BSZ: War die dosierte Aiwanger-Rede beim Politischen Aschermittwoch also nach Ihrem Geschmack?
Streibl: Ja, das war eine gute und ausgewogene Rede, die auch gut angekommen ist.

BSZ: Die CSU legt in Umfragen leicht zu. Ärgert Sie das?
Streibl: Ärgern nicht. Die Umfragen zeigen ja, dass die Koalition bei den Menschen stabil dasteht. Das freut mich. Ansonsten ist es wie immer: Mal legt die CSU etwas zu, mal die Freien Wähler.

BSZ: Warum haben Sie dann so dünnhäutig auf die CSU-Resolution für den ländlichen Raum reagiert?
Streibl: Weil ich da wirklich ein bisschen verärgert war. Denn den Führerschein mit 16 für Auszubildende auf dem Land, den hatten wir in die Koalitionsverhandlungen eingebracht. Und dann kommt das auf einmal als großes Überraschungspaket von der CSU. Ich meine, wir sollten den Koalitionsvertrag gemeinsam umsetzen. Vor diesem Hintergrund habe ich den Alleingang der CSU als unpassend empfunden.

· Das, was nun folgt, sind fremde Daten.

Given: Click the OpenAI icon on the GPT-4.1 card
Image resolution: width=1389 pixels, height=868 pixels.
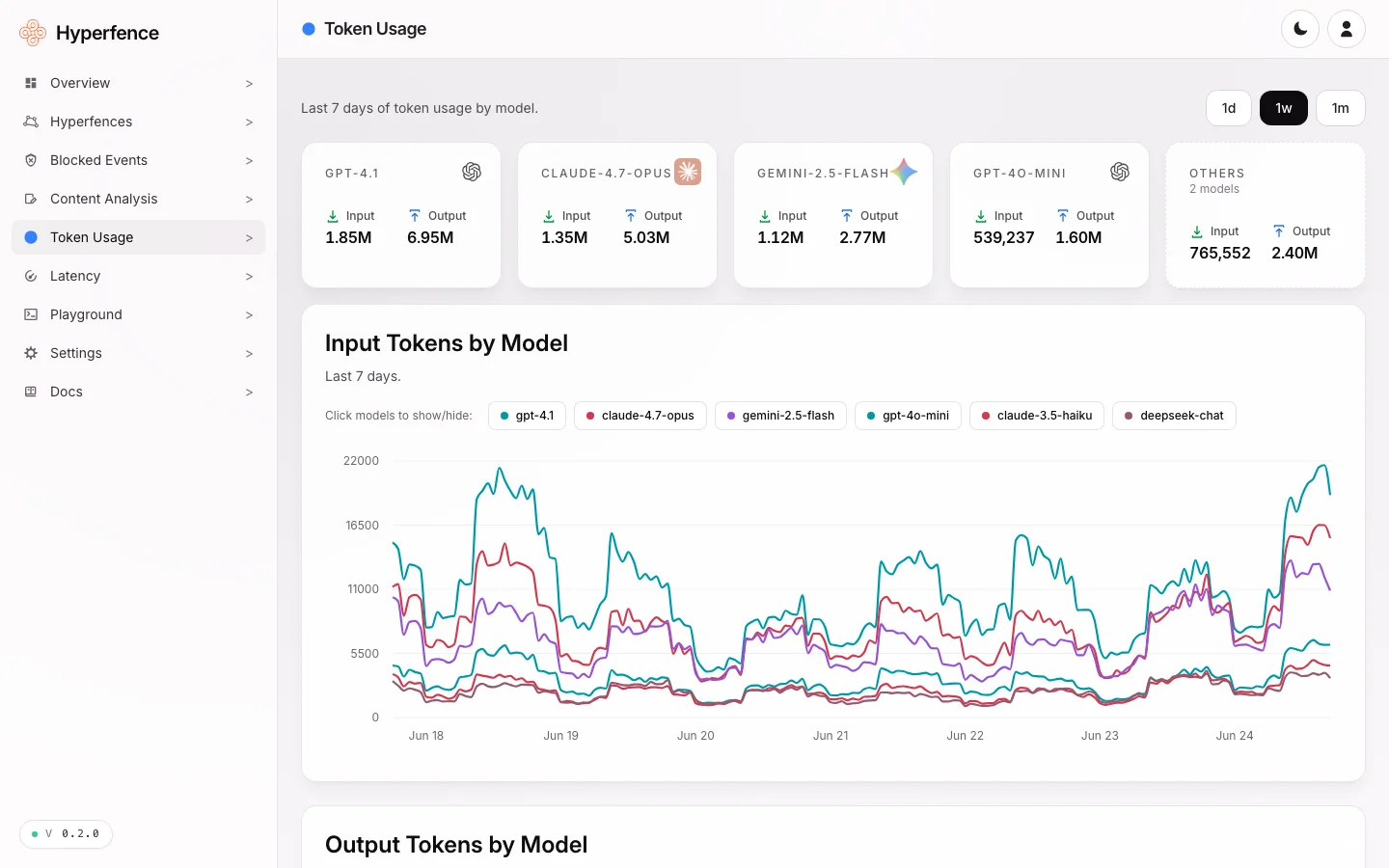Looking at the screenshot, I should (x=472, y=172).
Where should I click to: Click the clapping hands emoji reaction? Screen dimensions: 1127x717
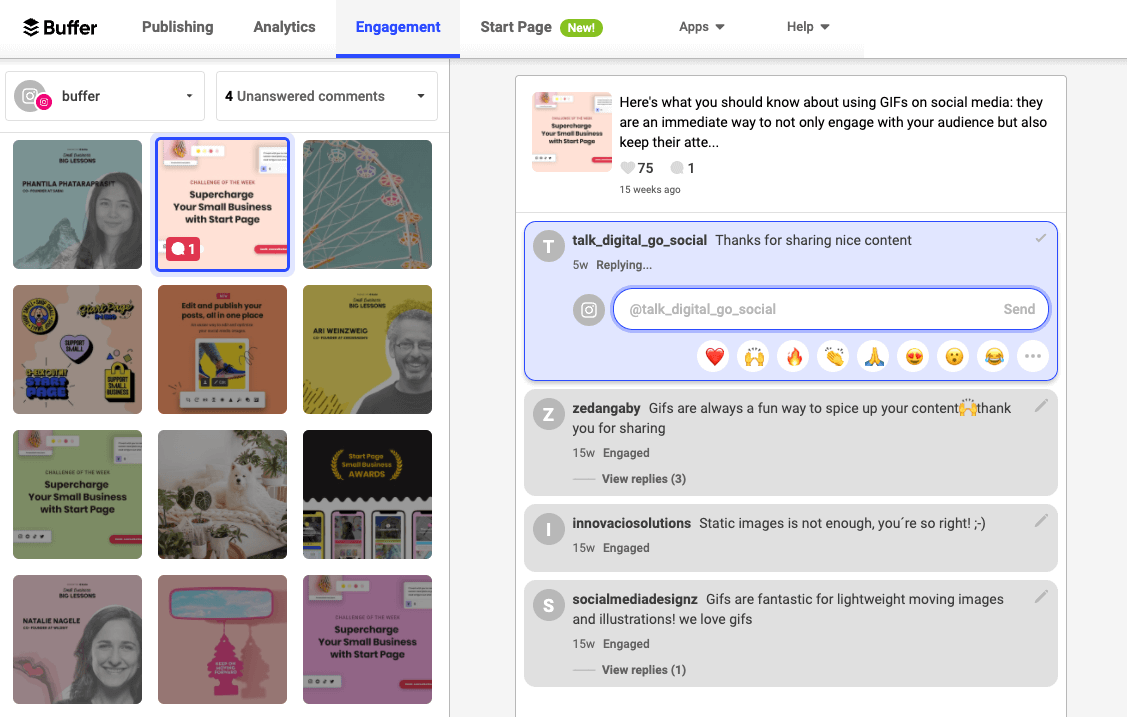833,356
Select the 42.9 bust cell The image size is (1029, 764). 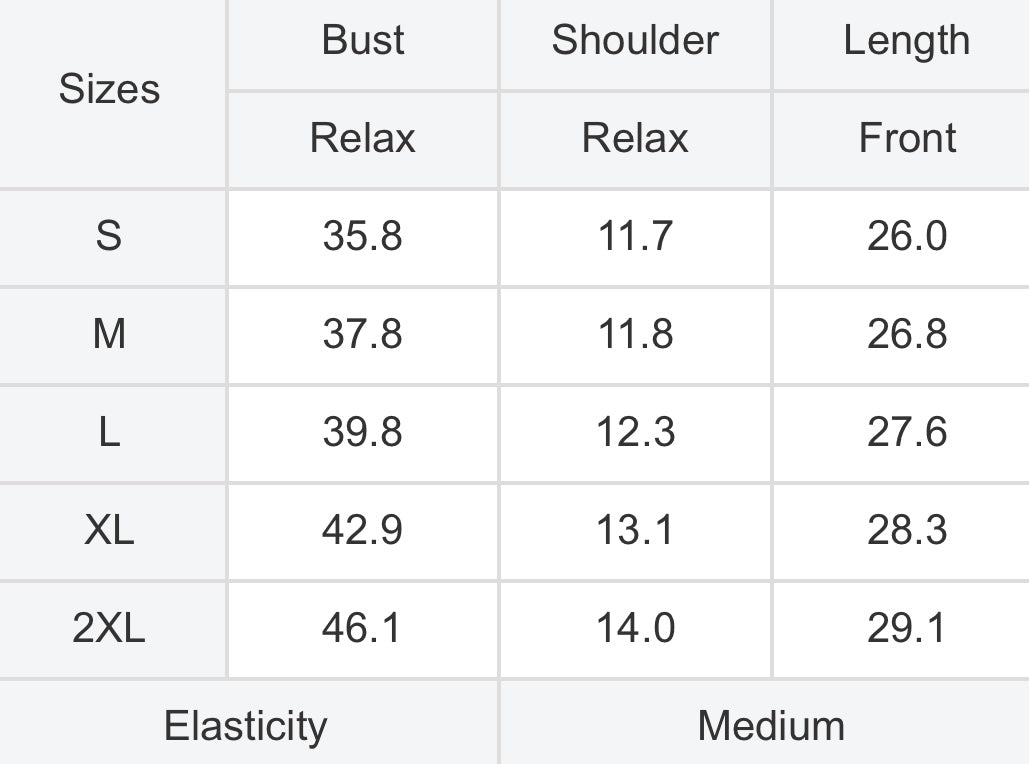tap(363, 530)
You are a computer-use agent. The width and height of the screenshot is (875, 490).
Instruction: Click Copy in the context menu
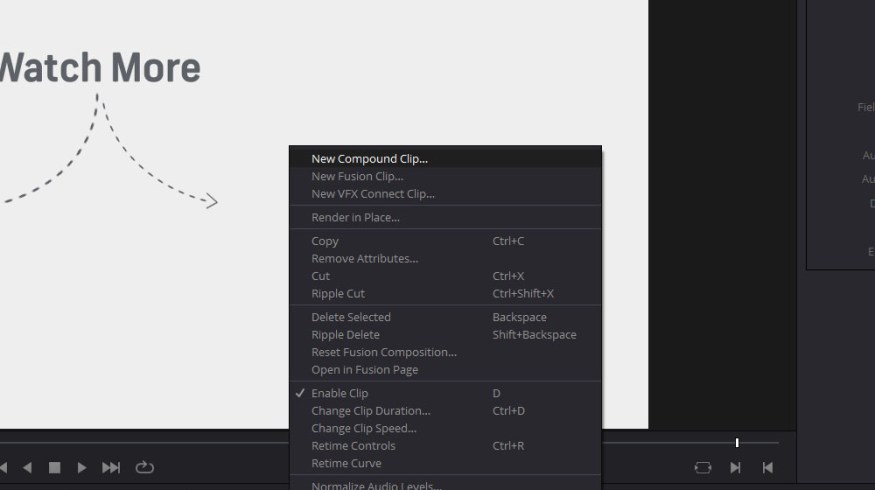[x=325, y=241]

„Wäre die SPD Koalitionspartner in Bayern, wäre sie auch nicht der Halleluja-Verein von Markus Söder“

BSZ: Das war ja nicht die einzige Reiberei zuletzt. Man kabbelte sich ums Faxen und eine Religionsstunde, um Stilfragen und Kompetenzen. Die SPD spricht schon von „100 Tagen Knatsch-Koalition“.
Streibl: Ach, da soll sich die SPD mal an die eigene Nase fassen. In Berlin steht die Ampel für mehr als 100 Tage Knatsch. In Bayern arbeiten wir gut zusammen. Dass man sich gelegentlich aneinander reibt und Grenzen austestet, das gehört dazu. Man muss auch sehen: Wir Freie Wähler sind gestärkt in diese Koalition gegangen und können auf fünf Jahre Erfahrung mit der CSU zurückgreifen. Dass wir nun nicht mehr der hundertprozentig bequeme Koalitionspartner sind, halte ich deshalb für völlig legitim. Wäre die SPD Koalitionspartner in Bayern, wäre sie auch nicht der Halleluja-Verein von Markus Söder.

BSZ: Gerade demonstrieren breite Bevölkerungsschichten gegen Rechtsruck und Intoleranz und für die Demokratie. Wie bewerten Sie das?
Streibl: Ich halte es für sehr wichtig, dass eine große Mehrheit in der Bevölkerung rechtsextremes Gedankengut, wie es auch von der AfD verbreitet wird, erkennbar ablehnt, dass eine große gesellschaftliche Rote Karte gezeigt wird. Wir befinden uns gerade an einem Kipppunkt. Würden die AfD und ihr Gedankengut immer stärker, wäre das zum Schaden für unser Land und unsere Demokratie in Gefahr.

BSZ: Würden Sie sich wünschen, dass Hubert Aiwanger dort auch einmal Flagge zeigt?
Streibl: Das würde ich äußerst begrüßen.

BSZ: Reden Sie mit ihm darüber? Auch über seine Wortwahl, wenn er nicht jugendfreie Begriffe verwendet oder politische Gegner in die Nähe von Geisteskranken rückt?
Streibl: Hubert Aiwanger hat oft eine sehr direkte Wortwahl, die aber auch breit verstanden wird. Nun ist es so, dass vielfach der Wunsch nach Politikern besteht, die das Herz auf der Zunge tragen und als Charaktere oder Originale gelten. Deshalb darf man sich dann nicht so arg beschweren, wenn es einen solchen gibt. Sicher schießt Hubert Aiwanger manchmal über das Ziel hinaus, aber er wird dadurch auch gut verstanden – positiv wie negativ.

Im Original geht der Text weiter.